→ **Exercise aim**: Print verbatim every line starting at the one that contains "ŠÁL (29, 611)" and ending at the final line of the records; include both endpoints.
☆ ☆ ☆ ☆ ☆ ☆ ☆
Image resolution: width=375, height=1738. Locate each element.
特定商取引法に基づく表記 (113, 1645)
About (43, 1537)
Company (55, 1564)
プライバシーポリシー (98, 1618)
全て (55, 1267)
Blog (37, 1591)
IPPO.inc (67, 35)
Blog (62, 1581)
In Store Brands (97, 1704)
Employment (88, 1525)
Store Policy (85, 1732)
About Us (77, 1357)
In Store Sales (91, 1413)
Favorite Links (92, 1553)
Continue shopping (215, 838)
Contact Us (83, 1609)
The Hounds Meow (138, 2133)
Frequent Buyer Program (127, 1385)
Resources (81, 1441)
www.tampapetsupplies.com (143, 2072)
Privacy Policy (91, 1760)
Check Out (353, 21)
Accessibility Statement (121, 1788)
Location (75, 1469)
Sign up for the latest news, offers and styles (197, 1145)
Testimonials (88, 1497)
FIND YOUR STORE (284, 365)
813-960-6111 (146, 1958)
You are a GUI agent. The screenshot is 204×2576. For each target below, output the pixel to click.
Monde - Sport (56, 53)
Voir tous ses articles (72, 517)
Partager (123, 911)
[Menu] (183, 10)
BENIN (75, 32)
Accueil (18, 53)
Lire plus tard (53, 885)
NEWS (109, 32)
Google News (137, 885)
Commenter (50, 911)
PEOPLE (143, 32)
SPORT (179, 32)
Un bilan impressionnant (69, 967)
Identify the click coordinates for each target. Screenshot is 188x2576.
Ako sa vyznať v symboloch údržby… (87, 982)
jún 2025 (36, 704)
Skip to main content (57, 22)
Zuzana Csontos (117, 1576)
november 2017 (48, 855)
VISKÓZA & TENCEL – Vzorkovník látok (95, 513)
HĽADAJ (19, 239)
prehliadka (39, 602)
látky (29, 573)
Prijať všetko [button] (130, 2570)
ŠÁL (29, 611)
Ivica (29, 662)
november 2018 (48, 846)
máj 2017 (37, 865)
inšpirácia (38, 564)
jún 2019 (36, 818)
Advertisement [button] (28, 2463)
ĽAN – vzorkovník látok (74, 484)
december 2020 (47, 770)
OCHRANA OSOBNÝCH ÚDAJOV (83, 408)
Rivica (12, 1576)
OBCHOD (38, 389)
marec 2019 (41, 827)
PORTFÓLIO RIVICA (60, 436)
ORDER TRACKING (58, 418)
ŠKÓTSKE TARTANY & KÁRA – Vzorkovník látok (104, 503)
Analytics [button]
☆ ☆ ☆ ☆ ☆ ☆ ☆
→ **Written solution**:
ŠÁL (29, 611)
Ivica (29, 662)
november 2018 (48, 846)
máj 2017 (37, 865)
inšpirácia (38, 564)
jún 2019 (36, 818)
Advertisement [button] (28, 2463)
ĽAN – vzorkovník látok (74, 484)
december 2020 (47, 770)
OCHRANA OSOBNÝCH ÚDAJOV (83, 408)
Rivica (12, 1576)
OBCHOD (38, 389)
marec 2019 (41, 827)
PORTFÓLIO RIVICA (60, 436)
ORDER TRACKING (58, 418)
ŠKÓTSKE TARTANY & KÁRA – Vzorkovník látok (104, 503)
Analytics [button]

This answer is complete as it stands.